WHAT IS REQUIRED:
Reproduce the lines word for word, starting at the line that contains "Click the open file folder icon" and ending at the last line.

[Element and text position data]
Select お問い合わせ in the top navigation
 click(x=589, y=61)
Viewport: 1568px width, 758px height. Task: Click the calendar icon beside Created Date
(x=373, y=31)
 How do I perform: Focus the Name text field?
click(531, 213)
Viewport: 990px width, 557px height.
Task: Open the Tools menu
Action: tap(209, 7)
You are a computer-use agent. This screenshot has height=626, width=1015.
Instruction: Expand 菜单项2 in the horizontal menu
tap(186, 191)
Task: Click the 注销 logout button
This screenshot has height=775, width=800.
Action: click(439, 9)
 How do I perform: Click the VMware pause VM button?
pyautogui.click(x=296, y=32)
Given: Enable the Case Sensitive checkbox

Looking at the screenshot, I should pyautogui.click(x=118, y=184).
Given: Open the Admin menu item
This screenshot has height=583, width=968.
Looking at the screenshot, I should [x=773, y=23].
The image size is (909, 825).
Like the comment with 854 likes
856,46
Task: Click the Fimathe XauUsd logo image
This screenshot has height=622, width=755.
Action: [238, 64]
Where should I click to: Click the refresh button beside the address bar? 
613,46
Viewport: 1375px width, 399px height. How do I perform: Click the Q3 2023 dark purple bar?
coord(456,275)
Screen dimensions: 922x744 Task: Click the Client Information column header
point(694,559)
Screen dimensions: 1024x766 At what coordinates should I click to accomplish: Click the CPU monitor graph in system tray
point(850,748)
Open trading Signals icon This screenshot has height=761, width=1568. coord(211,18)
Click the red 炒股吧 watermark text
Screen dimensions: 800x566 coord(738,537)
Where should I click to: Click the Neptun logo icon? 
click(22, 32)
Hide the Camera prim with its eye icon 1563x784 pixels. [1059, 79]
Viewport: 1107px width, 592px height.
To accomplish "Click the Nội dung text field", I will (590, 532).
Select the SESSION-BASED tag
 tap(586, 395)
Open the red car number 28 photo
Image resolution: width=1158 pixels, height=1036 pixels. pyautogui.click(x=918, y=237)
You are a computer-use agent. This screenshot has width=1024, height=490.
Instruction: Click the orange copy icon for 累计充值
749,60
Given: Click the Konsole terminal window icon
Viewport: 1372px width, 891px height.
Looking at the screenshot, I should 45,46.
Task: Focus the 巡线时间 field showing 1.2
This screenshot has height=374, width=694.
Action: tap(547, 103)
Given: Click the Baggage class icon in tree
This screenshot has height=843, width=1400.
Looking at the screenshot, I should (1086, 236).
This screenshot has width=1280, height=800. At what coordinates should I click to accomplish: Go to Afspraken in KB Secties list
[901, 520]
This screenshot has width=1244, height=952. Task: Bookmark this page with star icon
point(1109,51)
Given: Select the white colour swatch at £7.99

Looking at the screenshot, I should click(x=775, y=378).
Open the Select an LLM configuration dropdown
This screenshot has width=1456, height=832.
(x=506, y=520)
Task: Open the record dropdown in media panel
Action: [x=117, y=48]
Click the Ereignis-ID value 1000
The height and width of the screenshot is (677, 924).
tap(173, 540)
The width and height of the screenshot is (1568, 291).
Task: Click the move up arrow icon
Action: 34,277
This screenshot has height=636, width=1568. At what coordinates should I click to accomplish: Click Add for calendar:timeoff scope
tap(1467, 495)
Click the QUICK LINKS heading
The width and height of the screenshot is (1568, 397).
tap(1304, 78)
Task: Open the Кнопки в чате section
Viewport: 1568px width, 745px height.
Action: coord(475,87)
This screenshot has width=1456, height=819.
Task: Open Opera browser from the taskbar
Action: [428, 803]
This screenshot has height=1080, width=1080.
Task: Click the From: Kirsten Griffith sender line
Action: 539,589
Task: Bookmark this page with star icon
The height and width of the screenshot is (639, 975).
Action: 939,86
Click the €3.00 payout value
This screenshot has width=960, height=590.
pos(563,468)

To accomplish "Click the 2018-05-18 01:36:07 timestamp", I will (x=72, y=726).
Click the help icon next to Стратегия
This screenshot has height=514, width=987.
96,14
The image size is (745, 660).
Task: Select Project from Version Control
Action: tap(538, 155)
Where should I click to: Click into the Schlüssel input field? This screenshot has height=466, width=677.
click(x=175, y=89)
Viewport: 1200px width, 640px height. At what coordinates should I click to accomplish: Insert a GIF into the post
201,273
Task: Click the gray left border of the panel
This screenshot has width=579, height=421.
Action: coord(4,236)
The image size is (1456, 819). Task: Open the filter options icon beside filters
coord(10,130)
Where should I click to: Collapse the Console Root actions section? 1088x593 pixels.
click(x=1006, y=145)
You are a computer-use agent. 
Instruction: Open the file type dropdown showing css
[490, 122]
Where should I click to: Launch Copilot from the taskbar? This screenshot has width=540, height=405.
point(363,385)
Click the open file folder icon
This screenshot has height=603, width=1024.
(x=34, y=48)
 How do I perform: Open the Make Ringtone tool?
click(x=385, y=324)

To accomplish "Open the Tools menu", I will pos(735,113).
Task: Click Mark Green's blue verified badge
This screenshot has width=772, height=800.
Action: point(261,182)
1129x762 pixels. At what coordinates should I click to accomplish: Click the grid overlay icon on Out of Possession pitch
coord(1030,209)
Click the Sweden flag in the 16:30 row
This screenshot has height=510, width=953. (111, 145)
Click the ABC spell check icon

WRITTEN ANSWER:
Click the open file folder icon
This screenshot has height=603, width=1024.
(x=34, y=48)
 How do I perform: Open the Make Ringtone tool?
click(x=385, y=324)

To accomplish "Open the Tools menu", I will pos(735,113).
Task: Click Mark Green's blue verified badge
This screenshot has width=772, height=800.
Action: point(261,182)
1129x762 pixels. At what coordinates should I click to accomplish: Click the grid overlay icon on Out of Possession pitch
coord(1030,209)
Click the Sweden flag in the 16:30 row
This screenshot has height=510, width=953. (111, 145)
Click the ABC spell check icon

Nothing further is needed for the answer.